There is an area of off topic subjects that are not unique to the programmer community at all and do not belong on this site. Questions about changing the oil in your car, cooking beef brisket, feeding paper into your printer, or deciding what laptop to buy certainly fall into this category.
This is hardly rocket science.
Having spent a fair amount of time over on Sun's Java forum, I can tell you that SO is a big improvement. The self-policing aspects of the site tamp down a lot of the nonsense.
Sun earmarked a few individuals of good reputation to act as monitors last year. They have the power to close down questions that get out of hand. Even that has helped to keep some of the threads from running wild.
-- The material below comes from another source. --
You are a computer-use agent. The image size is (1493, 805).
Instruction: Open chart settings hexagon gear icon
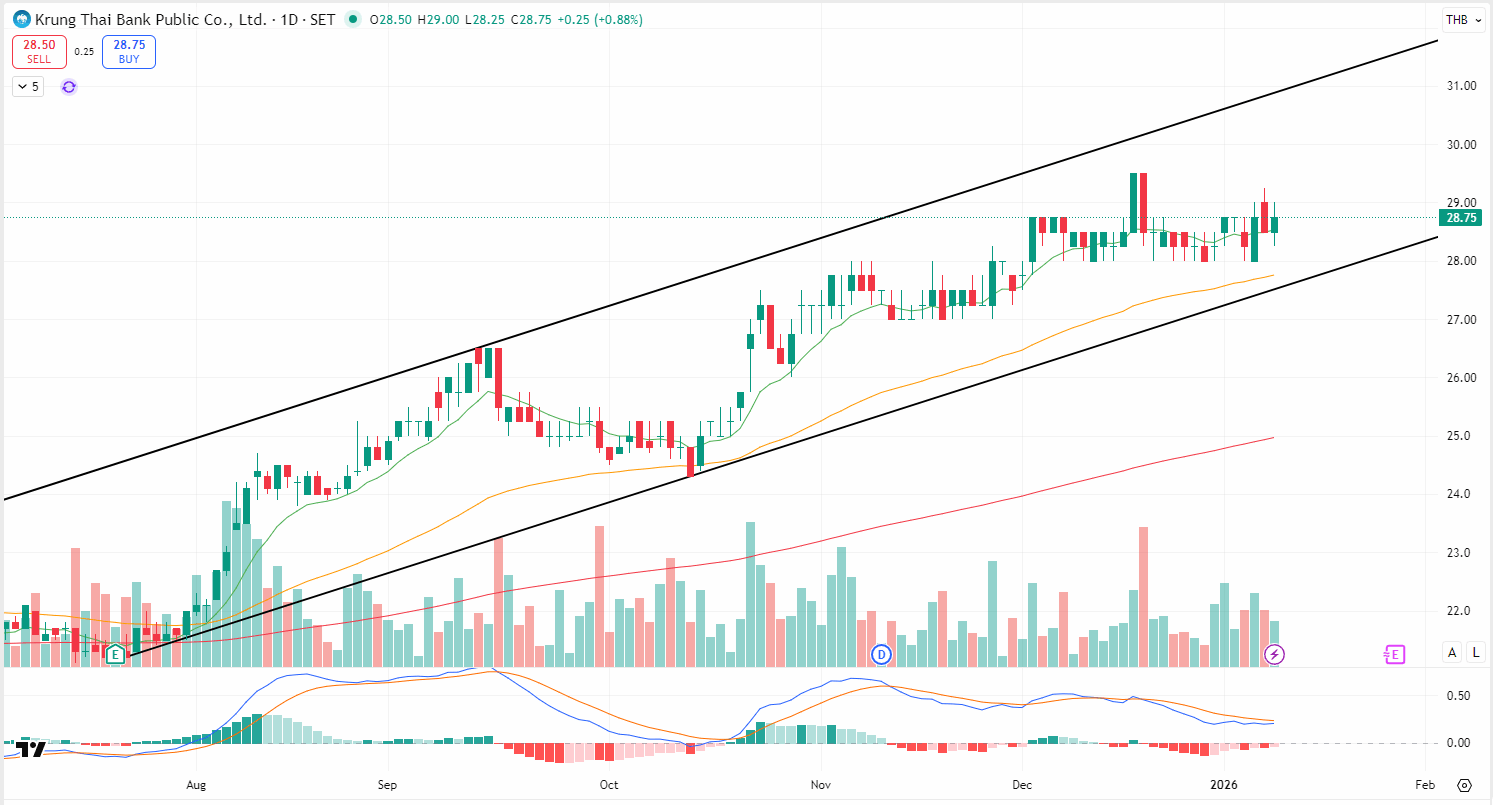coord(1465,785)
There are times when I get a little annoyed at closed questions, excessive grammar policing, arbitrary or unjust down votes, etc. But these are minor annoyances.
I can't recall who said it: "Capitalism is a terrible economic system, but it's better than everything else we're tried." That's kinda how I feel about SO. It may not be perfect, but the originators have done a pretty good job of coming up with something workable.
I like subjective and not-programming-related question, because answers at them inspires me.
Programming is not only all-day hard-work, it's fun first of all.